Ici, le tenancier prit un air plus pénétré, sa voix gagna en précision ce qu'elle perdit en volume.
« Ça, j'l'ai dit à personne, y a qu'ma femme qu'est au courant, mais à vous j'peux bien l'dire, qu'est-ce que vous avez à faire d'aller l'répéter ? Un aut' soir, y sont v'nus tous les deux, ici, pour manger. Tard, y sont v'nus, pour qu'personne les voie. Le p'tit peintre savait qu'j'avais des problèmes pour dormir, avec mon dos. Quand j'les ai vus, tous les deux, sous c'plafond, avec les trois clebs sages comme des images, ça m'a fait tout drôle, j'ai pas pu dire non. Et puis, faut dire que le peintre a payé le prix fort. J'sais pas si y a rien eu d'galant ent' ces deux-là ou si la p'tite a juste voulu profiter d'un souper à l'oeil, mais rien qu'pour la faire asseoir à vot' table, celle-là... Pendant tout l'repas y z'ont ouvert la bouche que pour manger, mais j'peux dire que la p'tite r'gardait son rapin avec pas que d'la défiance et d'l'effronterie dans les yeux comme on lui voyait d'habitude. Un peu comme dans l'tableau, tiens. Après, y sont r'sortis tous les deux et moi j'suis allé m'coucher. J'ai dormi aussi sec. Dans les deux ou trois jours, le p'tit est v'nu avec son tableau.
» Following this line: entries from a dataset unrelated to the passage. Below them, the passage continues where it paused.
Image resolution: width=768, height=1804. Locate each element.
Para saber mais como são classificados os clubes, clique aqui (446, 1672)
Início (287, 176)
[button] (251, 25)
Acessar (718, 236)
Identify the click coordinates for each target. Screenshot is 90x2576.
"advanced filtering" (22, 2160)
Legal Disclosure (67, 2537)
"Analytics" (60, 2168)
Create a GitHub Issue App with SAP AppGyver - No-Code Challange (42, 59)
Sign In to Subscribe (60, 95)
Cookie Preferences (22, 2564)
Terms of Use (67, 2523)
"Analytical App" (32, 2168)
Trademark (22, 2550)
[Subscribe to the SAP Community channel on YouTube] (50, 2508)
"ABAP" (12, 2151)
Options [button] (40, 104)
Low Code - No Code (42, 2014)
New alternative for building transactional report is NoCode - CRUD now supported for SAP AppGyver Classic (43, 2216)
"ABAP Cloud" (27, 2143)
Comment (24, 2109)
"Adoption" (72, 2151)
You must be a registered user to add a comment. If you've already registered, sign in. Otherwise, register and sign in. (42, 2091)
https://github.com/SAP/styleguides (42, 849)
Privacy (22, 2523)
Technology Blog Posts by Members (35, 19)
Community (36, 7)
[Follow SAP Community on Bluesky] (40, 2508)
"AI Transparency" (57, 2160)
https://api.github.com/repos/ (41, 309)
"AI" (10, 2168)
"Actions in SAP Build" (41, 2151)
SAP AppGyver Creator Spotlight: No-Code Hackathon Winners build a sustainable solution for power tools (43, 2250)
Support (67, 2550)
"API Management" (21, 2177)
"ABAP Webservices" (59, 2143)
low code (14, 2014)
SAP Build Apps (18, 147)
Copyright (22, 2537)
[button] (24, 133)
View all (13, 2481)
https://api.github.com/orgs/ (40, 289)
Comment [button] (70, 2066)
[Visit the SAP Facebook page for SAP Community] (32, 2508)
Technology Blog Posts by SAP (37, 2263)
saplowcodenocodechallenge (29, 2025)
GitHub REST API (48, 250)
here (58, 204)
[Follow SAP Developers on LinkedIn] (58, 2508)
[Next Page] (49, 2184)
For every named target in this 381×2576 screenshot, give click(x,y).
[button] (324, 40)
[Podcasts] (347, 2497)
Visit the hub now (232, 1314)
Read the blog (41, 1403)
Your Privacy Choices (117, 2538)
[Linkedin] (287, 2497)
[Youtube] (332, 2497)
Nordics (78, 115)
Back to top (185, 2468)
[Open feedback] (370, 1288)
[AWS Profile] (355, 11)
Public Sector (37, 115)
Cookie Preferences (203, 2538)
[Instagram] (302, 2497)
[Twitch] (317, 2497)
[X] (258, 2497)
Y m'a offert tout l'reste d'son pécule pour que j'accepte de l'pendre à c'mur et d'l'y laisser. Ensuite il a r'pris l'grand ch'min. Que'qu'temps plus tard, la p'tite a décampé à son tour. On savait bien qu'elle allait pas rester, c'tait une gitane après tout. Les gens ont pris ça pour du hasard, — y voient jamais rien, les gens — mais moi, j'aime bien m'dire qu'y s'sont r'trouvés que'qu'part et qu'y font les tourtereaux dans l'herbe tendre. Ben oui, j'suis un sentimenteux moi, et alors ? J'peux bien l'dire, à vous, vous allez pas aller l'répéter. »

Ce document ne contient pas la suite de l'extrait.